◆ REQUIREMENT ◆
The entries below hold a line with "Activate the magnet snap tool" and a line with "Screen dimensions: 2520x1459". Return those lines and all that lie between them, exactly and only.

(DATA EXTRACTS begins)

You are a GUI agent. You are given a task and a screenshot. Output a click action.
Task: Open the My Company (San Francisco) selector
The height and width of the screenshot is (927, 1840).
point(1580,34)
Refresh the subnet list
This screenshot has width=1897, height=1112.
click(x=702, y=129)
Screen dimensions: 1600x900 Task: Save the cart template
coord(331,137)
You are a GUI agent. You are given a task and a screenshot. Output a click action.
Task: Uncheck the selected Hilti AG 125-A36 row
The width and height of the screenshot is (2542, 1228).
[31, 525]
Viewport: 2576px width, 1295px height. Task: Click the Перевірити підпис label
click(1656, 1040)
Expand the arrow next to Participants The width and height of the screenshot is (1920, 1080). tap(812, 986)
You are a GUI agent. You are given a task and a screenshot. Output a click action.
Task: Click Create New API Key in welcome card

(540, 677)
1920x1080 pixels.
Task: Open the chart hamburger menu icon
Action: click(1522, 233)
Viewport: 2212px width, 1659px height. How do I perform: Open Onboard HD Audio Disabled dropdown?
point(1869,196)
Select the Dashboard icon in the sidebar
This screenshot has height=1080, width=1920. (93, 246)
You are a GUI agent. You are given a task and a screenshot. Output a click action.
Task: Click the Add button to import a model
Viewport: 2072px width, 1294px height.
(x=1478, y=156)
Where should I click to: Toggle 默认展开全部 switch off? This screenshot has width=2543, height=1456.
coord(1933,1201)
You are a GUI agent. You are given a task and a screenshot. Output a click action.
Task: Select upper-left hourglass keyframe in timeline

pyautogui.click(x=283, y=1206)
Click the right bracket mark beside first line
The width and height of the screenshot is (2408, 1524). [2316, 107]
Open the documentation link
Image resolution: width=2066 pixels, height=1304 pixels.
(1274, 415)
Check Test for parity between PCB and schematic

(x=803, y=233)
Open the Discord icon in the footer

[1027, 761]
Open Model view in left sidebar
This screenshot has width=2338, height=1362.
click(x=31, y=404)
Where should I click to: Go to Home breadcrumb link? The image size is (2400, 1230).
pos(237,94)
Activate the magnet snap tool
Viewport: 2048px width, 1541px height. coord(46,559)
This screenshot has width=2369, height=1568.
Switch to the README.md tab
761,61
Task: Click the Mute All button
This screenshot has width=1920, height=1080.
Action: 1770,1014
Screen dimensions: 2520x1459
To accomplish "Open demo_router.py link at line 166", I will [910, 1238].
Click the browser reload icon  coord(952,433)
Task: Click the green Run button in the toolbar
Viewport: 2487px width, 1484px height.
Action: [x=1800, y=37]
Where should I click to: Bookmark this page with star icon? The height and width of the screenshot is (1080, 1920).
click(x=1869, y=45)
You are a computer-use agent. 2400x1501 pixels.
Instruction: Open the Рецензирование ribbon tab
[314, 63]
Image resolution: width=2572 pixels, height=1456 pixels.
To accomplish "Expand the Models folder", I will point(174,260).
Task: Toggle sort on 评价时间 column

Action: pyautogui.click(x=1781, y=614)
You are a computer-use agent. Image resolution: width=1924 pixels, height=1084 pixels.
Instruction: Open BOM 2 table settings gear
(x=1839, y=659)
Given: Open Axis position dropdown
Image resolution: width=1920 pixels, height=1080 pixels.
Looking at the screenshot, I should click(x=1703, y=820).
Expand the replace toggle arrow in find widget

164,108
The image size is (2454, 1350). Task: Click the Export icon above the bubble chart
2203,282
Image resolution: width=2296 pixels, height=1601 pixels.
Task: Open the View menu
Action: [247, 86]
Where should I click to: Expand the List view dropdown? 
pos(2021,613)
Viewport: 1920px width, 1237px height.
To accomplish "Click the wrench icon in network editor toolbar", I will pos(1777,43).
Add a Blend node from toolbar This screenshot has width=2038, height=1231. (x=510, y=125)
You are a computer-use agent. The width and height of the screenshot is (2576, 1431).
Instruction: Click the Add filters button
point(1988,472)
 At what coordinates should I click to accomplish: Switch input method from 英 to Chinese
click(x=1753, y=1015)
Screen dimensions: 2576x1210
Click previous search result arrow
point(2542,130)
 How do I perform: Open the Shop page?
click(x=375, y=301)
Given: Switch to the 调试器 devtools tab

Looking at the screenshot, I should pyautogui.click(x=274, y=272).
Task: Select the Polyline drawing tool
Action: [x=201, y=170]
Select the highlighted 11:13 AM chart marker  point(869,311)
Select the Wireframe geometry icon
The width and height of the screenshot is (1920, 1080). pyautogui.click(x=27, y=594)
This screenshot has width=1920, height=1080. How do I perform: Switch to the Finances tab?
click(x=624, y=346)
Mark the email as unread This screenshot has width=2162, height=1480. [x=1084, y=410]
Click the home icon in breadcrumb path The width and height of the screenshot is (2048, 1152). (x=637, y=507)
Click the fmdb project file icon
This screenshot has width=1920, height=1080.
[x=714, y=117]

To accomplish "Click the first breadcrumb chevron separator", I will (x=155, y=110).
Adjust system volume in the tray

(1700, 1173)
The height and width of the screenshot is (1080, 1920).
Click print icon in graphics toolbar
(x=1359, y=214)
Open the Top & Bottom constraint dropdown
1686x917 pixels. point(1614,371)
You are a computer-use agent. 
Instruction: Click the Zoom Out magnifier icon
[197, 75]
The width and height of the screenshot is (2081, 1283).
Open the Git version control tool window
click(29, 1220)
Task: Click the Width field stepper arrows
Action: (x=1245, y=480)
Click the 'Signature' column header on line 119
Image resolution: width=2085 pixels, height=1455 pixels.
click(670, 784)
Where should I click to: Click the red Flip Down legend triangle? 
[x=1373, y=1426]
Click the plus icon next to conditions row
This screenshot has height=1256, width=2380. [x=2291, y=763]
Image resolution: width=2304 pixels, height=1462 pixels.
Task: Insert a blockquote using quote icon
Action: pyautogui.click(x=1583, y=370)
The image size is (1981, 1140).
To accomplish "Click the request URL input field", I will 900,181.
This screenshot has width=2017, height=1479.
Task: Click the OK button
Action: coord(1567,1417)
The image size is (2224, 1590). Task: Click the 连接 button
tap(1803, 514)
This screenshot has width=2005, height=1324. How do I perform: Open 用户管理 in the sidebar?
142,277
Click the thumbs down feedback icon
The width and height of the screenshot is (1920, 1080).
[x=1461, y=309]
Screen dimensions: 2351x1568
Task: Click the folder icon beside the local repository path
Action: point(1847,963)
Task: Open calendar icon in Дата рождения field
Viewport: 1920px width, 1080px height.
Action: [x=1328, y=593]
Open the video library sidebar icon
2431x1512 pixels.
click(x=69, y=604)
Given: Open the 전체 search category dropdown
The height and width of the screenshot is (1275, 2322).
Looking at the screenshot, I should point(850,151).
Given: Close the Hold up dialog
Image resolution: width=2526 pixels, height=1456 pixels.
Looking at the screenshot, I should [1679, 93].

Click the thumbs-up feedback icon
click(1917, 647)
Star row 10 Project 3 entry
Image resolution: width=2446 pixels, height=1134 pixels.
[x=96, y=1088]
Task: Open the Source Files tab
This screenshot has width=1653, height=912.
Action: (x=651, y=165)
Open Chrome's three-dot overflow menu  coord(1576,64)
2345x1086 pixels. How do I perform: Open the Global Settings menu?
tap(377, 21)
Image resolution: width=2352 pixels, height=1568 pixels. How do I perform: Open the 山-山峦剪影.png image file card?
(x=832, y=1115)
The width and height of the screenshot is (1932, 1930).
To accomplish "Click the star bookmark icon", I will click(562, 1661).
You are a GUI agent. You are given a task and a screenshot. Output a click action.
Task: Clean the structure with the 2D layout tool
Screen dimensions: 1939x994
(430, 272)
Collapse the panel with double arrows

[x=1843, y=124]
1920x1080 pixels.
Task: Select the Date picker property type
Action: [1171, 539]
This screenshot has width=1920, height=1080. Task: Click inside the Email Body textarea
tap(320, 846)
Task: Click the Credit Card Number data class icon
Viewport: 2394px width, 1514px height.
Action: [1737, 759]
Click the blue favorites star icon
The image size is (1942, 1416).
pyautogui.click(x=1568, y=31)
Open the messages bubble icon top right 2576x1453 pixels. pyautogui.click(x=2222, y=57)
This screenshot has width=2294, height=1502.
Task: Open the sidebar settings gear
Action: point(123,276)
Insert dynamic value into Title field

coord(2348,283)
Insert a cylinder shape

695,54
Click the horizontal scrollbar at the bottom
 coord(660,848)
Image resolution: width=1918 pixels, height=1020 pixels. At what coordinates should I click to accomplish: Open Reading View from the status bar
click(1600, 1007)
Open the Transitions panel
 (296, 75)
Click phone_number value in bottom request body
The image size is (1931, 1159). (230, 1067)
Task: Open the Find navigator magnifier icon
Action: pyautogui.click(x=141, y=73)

(DATA EXTRACTS ends)

◆ EXERCISE ANSWER ◆
Activate the magnet snap tool
Viewport: 2048px width, 1541px height. coord(46,559)
This screenshot has width=2369, height=1568.
Switch to the README.md tab
761,61
Task: Click the Mute All button
This screenshot has width=1920, height=1080.
Action: 1770,1014
Screen dimensions: 2520x1459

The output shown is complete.